__Work to be completed__: The required output is the line that contains "The image size is (1456, 819)." and every line after it, each written out exactly, up to the end of the entries.

__Given records__:
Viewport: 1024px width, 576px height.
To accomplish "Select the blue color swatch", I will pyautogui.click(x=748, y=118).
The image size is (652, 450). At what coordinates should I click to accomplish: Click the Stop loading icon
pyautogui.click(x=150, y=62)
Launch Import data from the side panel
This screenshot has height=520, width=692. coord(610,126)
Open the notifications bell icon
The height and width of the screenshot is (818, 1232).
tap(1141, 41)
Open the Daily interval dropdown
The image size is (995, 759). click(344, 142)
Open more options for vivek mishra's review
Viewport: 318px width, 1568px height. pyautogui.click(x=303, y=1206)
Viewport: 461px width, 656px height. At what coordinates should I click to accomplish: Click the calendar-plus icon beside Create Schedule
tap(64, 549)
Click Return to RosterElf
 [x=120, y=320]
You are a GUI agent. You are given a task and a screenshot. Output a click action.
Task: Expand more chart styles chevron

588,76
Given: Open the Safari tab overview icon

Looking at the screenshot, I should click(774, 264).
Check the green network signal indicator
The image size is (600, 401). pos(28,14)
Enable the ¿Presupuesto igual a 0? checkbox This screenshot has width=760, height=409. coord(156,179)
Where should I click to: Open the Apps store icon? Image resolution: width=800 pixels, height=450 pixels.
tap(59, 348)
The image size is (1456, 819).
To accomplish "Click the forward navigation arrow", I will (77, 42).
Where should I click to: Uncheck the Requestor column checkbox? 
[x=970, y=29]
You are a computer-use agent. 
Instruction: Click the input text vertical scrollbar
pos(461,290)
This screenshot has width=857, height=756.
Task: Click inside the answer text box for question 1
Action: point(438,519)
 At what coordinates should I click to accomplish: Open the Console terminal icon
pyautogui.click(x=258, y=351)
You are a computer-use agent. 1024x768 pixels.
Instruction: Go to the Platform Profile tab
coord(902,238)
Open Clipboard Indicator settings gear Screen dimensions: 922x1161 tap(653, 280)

__Result of this task__:
The image size is (1456, 819).
To accomplish "Click the forward navigation arrow", I will (77, 42).
Where should I click to: Uncheck the Requestor column checkbox? 
[x=970, y=29]
You are a computer-use agent. 
Instruction: Click the input text vertical scrollbar
pos(461,290)
This screenshot has width=857, height=756.
Task: Click inside the answer text box for question 1
Action: point(438,519)
 At what coordinates should I click to accomplish: Open the Console terminal icon
pyautogui.click(x=258, y=351)
You are a computer-use agent. 1024x768 pixels.
Instruction: Go to the Platform Profile tab
coord(902,238)
Open Clipboard Indicator settings gear Screen dimensions: 922x1161 tap(653, 280)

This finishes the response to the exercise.